__THE TASK__: Swap each instance of "GUI agent" in the lines below for "desktop assistant", and leave every other character unchanged.

==== DATA SECTION

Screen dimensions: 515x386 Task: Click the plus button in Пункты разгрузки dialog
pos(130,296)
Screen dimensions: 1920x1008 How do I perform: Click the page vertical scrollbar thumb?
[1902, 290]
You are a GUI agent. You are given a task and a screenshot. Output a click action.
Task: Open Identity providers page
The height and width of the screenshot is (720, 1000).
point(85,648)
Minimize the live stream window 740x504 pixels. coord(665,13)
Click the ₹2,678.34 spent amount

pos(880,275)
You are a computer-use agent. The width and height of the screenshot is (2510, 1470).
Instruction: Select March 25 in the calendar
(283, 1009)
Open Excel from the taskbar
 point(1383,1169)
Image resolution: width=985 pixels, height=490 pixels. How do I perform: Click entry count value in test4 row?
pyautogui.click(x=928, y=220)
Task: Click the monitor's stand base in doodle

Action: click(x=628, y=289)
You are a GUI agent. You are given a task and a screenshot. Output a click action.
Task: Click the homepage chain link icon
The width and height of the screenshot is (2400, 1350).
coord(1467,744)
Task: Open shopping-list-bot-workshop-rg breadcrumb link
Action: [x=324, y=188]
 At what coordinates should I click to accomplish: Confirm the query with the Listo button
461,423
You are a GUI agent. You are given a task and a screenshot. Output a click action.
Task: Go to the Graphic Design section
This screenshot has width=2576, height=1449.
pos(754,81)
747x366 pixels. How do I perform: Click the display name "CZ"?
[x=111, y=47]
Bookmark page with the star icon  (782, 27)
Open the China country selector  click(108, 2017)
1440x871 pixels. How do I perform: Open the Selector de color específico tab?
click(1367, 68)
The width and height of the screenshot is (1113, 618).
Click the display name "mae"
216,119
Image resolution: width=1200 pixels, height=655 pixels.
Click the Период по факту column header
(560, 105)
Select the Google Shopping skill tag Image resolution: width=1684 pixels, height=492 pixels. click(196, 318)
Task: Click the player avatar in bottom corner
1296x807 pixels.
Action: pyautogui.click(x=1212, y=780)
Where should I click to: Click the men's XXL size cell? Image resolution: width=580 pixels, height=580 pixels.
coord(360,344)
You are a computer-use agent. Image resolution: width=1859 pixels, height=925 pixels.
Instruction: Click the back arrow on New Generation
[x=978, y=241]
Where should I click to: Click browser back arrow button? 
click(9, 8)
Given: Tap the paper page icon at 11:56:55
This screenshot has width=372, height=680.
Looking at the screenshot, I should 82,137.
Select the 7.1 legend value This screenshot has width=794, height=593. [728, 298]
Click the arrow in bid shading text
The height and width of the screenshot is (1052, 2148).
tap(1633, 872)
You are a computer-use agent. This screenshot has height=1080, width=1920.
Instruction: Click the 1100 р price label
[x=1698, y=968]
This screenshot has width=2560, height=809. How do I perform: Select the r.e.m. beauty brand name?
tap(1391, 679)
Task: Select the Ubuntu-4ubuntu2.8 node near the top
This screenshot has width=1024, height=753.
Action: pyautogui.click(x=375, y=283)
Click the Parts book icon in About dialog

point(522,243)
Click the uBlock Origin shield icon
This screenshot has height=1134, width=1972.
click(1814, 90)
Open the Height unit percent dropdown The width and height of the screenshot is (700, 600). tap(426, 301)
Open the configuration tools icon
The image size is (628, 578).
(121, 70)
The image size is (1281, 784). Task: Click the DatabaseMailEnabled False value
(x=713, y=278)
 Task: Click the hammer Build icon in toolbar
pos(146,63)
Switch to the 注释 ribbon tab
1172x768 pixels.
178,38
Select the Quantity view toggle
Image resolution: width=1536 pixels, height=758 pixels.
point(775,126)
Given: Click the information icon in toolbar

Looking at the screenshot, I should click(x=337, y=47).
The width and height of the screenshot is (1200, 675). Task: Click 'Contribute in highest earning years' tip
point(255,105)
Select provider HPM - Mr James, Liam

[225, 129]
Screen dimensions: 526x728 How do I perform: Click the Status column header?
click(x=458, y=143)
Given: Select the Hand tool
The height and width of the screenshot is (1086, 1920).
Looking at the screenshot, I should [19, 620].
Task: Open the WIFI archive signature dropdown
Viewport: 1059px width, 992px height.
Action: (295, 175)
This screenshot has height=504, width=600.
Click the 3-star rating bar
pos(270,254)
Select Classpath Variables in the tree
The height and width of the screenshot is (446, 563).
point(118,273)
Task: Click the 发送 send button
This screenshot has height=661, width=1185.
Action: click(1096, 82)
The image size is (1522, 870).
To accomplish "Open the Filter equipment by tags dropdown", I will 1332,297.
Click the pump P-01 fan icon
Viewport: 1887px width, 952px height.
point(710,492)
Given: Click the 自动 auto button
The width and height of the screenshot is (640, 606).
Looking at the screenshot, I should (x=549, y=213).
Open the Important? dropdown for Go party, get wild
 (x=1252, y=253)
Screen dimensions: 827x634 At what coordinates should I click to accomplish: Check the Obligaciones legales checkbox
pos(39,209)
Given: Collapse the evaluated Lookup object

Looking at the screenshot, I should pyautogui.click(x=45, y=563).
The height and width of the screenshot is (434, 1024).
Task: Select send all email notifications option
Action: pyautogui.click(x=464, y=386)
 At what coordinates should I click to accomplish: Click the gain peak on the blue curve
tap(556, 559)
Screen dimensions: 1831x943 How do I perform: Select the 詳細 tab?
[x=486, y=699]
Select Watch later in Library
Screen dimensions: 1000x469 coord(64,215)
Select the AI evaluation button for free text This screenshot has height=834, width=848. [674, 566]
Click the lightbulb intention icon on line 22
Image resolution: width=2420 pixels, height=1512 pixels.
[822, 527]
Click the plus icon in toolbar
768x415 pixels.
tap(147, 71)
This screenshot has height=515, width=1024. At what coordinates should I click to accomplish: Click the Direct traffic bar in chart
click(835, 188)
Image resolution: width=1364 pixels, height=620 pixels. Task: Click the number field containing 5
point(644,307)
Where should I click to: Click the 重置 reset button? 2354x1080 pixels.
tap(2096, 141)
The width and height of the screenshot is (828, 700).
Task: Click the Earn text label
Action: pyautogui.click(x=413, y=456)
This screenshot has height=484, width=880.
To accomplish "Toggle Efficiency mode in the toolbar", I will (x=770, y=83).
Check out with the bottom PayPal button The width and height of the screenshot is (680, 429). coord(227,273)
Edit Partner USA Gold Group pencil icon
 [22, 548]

========

__OUTPUT FOR THIS TASK__:
Screen dimensions: 515x386 Task: Click the plus button in Пункты разгрузки dialog
pos(130,296)
Screen dimensions: 1920x1008 How do I perform: Click the page vertical scrollbar thumb?
[1902, 290]
You are a desktop assistant. You are given a task and a screenshot. Output a click action.
Task: Open Identity providers page
The height and width of the screenshot is (720, 1000).
point(85,648)
Minimize the live stream window 740x504 pixels. coord(665,13)
Click the ₹2,678.34 spent amount

pos(880,275)
You are a computer-use agent. The width and height of the screenshot is (2510, 1470).
Instruction: Select March 25 in the calendar
(283, 1009)
Open Excel from the taskbar
 point(1383,1169)
Image resolution: width=985 pixels, height=490 pixels. How do I perform: Click entry count value in test4 row?
pyautogui.click(x=928, y=220)
Task: Click the monitor's stand base in doodle

Action: click(x=628, y=289)
You are a desktop assistant. You are given a task and a screenshot. Output a click action.
Task: Click the homepage chain link icon
The width and height of the screenshot is (2400, 1350).
coord(1467,744)
Task: Open shopping-list-bot-workshop-rg breadcrumb link
Action: [x=324, y=188]
 At what coordinates should I click to accomplish: Confirm the query with the Listo button
461,423
You are a desktop assistant. You are given a task and a screenshot. Output a click action.
Task: Go to the Graphic Design section
This screenshot has width=2576, height=1449.
pos(754,81)
747x366 pixels. How do I perform: Click the display name "CZ"?
[x=111, y=47]
Bookmark page with the star icon  (782, 27)
Open the China country selector  click(108, 2017)
1440x871 pixels. How do I perform: Open the Selector de color específico tab?
click(1367, 68)
The width and height of the screenshot is (1113, 618).
Click the display name "mae"
216,119
Image resolution: width=1200 pixels, height=655 pixels.
Click the Период по факту column header
(560, 105)
Select the Google Shopping skill tag Image resolution: width=1684 pixels, height=492 pixels. click(196, 318)
Task: Click the player avatar in bottom corner
1296x807 pixels.
Action: pyautogui.click(x=1212, y=780)
Where should I click to: Click the men's XXL size cell? Image resolution: width=580 pixels, height=580 pixels.
coord(360,344)
You are a computer-use agent. Image resolution: width=1859 pixels, height=925 pixels.
Instruction: Click the back arrow on New Generation
[x=978, y=241]
Where should I click to: Click browser back arrow button? 
click(9, 8)
Given: Tap the paper page icon at 11:56:55
This screenshot has width=372, height=680.
Looking at the screenshot, I should 82,137.
Select the 7.1 legend value This screenshot has width=794, height=593. [728, 298]
Click the arrow in bid shading text
The height and width of the screenshot is (1052, 2148).
tap(1633, 872)
You are a computer-use agent. This screenshot has height=1080, width=1920.
Instruction: Click the 1100 р price label
[x=1698, y=968]
This screenshot has width=2560, height=809. How do I perform: Select the r.e.m. beauty brand name?
tap(1391, 679)
Task: Select the Ubuntu-4ubuntu2.8 node near the top
This screenshot has width=1024, height=753.
Action: pyautogui.click(x=375, y=283)
Click the Parts book icon in About dialog

point(522,243)
Click the uBlock Origin shield icon
This screenshot has height=1134, width=1972.
click(1814, 90)
Open the Height unit percent dropdown The width and height of the screenshot is (700, 600). tap(426, 301)
Open the configuration tools icon
The image size is (628, 578).
(121, 70)
The image size is (1281, 784). Task: Click the DatabaseMailEnabled False value
(x=713, y=278)
 Task: Click the hammer Build icon in toolbar
pos(146,63)
Switch to the 注释 ribbon tab
1172x768 pixels.
178,38
Select the Quantity view toggle
Image resolution: width=1536 pixels, height=758 pixels.
point(775,126)
Given: Click the information icon in toolbar

Looking at the screenshot, I should click(x=337, y=47).
The width and height of the screenshot is (1200, 675). Task: Click 'Contribute in highest earning years' tip
point(255,105)
Select provider HPM - Mr James, Liam

[225, 129]
Screen dimensions: 526x728 How do I perform: Click the Status column header?
click(x=458, y=143)
Given: Select the Hand tool
The height and width of the screenshot is (1086, 1920).
Looking at the screenshot, I should [19, 620].
Task: Open the WIFI archive signature dropdown
Viewport: 1059px width, 992px height.
Action: (295, 175)
This screenshot has height=504, width=600.
Click the 3-star rating bar
pos(270,254)
Select Classpath Variables in the tree
The height and width of the screenshot is (446, 563).
point(118,273)
Task: Click the 发送 send button
This screenshot has height=661, width=1185.
Action: click(1096, 82)
The image size is (1522, 870).
To accomplish "Open the Filter equipment by tags dropdown", I will 1332,297.
Click the pump P-01 fan icon
Viewport: 1887px width, 952px height.
point(710,492)
Given: Click the 自动 auto button
The width and height of the screenshot is (640, 606).
Looking at the screenshot, I should (x=549, y=213).
Open the Important? dropdown for Go party, get wild
 (x=1252, y=253)
Screen dimensions: 827x634 At what coordinates should I click to accomplish: Check the Obligaciones legales checkbox
pos(39,209)
Given: Collapse the evaluated Lookup object

Looking at the screenshot, I should pyautogui.click(x=45, y=563).
The height and width of the screenshot is (434, 1024).
Task: Select send all email notifications option
Action: pyautogui.click(x=464, y=386)
 At what coordinates should I click to accomplish: Click the gain peak on the blue curve
tap(556, 559)
Screen dimensions: 1831x943 How do I perform: Select the 詳細 tab?
[x=486, y=699]
Select Watch later in Library
Screen dimensions: 1000x469 coord(64,215)
Select the AI evaluation button for free text This screenshot has height=834, width=848. [674, 566]
Click the lightbulb intention icon on line 22
Image resolution: width=2420 pixels, height=1512 pixels.
[822, 527]
Click the plus icon in toolbar
768x415 pixels.
tap(147, 71)
This screenshot has height=515, width=1024. At what coordinates should I click to accomplish: Click the Direct traffic bar in chart
click(835, 188)
Image resolution: width=1364 pixels, height=620 pixels. Task: Click the number field containing 5
point(644,307)
Where should I click to: Click the 重置 reset button? 2354x1080 pixels.
tap(2096, 141)
The width and height of the screenshot is (828, 700).
Task: Click the Earn text label
Action: pyautogui.click(x=413, y=456)
This screenshot has height=484, width=880.
To accomplish "Toggle Efficiency mode in the toolbar", I will (x=770, y=83).
Check out with the bottom PayPal button The width and height of the screenshot is (680, 429). coord(227,273)
Edit Partner USA Gold Group pencil icon
 [22, 548]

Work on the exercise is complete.